_Exercise objective_.
In the records below, find the line containing "Screen dimensions: 1326x746" and restate it and all lines after it exactly, through the last line.

_Study material_.
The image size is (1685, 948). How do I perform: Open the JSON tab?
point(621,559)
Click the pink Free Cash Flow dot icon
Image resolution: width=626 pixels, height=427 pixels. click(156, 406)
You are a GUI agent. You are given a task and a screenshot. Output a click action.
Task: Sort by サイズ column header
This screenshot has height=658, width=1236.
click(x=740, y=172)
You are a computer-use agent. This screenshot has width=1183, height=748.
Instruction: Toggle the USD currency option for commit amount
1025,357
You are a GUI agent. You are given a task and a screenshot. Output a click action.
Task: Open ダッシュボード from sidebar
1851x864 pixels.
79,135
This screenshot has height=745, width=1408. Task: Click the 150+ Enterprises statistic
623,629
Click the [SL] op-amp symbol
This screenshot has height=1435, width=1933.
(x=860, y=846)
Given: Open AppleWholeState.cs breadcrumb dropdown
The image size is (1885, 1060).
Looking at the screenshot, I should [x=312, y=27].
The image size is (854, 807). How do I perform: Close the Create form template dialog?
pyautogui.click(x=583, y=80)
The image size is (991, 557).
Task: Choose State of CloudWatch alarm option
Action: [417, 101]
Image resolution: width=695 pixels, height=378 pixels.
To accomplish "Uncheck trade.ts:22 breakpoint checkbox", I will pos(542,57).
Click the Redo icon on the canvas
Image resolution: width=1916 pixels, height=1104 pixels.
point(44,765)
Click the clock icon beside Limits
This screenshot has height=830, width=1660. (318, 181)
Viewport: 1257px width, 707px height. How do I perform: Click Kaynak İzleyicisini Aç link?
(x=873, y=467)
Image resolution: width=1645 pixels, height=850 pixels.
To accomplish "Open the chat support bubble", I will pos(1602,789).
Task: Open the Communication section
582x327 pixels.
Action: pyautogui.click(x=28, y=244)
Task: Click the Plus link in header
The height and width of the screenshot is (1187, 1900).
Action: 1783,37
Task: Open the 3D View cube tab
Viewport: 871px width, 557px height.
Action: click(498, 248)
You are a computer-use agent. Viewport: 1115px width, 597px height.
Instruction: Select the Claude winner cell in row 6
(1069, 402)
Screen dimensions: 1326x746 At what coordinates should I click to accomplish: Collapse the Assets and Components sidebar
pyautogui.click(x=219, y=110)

_Result below_.
Screen dimensions: 1326x746 At what coordinates should I click to accomplish: Collapse the Assets and Components sidebar
pyautogui.click(x=219, y=110)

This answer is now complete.